About Steve
Hi! I'm Steve Rose, a reliability-focused engineering leader specializing in Cloud, Kubernetes, and large-scale messaging and data platforms. Over the last decade and a half I’ve led cross-region SRE teams, major cloud migrations, and FinOps initiatives that significantly reduced infrastructure spend while improving resilience.
Where it Started
My career started with FreeBSD servers, pager alerts, and a lot of time in the terminal figuring out why services were misbehaving. It was a crash course in systems thinking: logs, metrics, weird edge cases, and the very real cost of downtime.
As the stack moved to Cloud and modern tooling, I moved with it — building out platforms, introducing infrastructure as code, and pushing for SLOs and observability so we could make decisions based on signals, not gut feel.

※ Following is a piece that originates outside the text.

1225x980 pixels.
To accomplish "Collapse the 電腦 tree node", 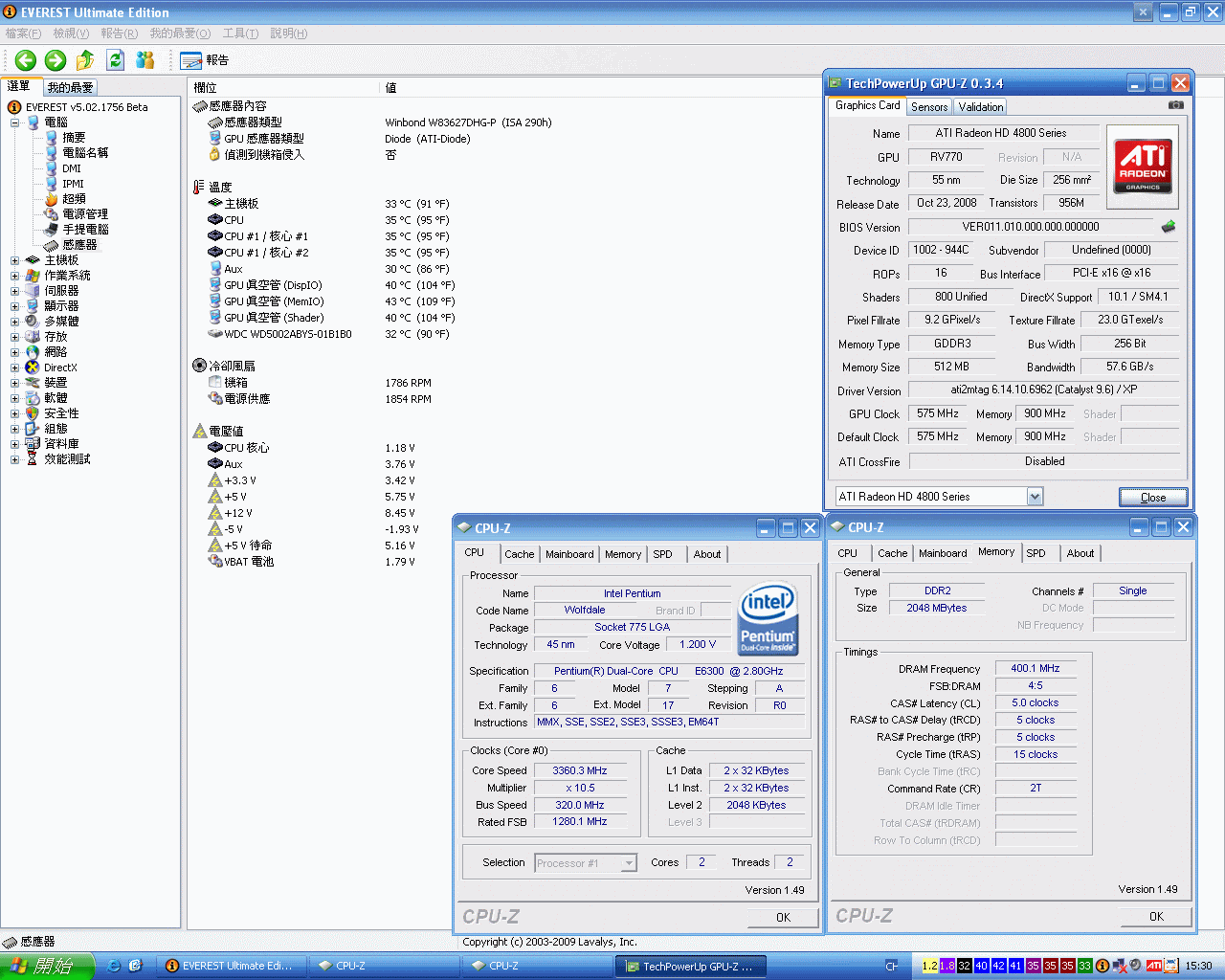I will click(x=15, y=122).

Today I lead SRE and Platform Engineering teams, balancing reliability, performance, and cost. The tools have changed since those early FreeBSD days, but the goal hasn’t: keep systems boring, predictable, and ready for whatever traffic hits them.
What I Bring to the Table
Engineering Leadership
I build and lead cross-region SRE teams, set clear reliability goals, and align platform roadmaps with product and risk.
Platform Architecture
Design and evolve Cloud and Kubernetes platforms, messaging and data layers that can safely absorb traffic spikes and change.
Observability
I turn "the system seems fine" into measurable promises using telemetry, monitoring and metrics.
AI-Augmented Operations
I safely apply AI copilots and automation to incident response, alert triage, and runbook execution.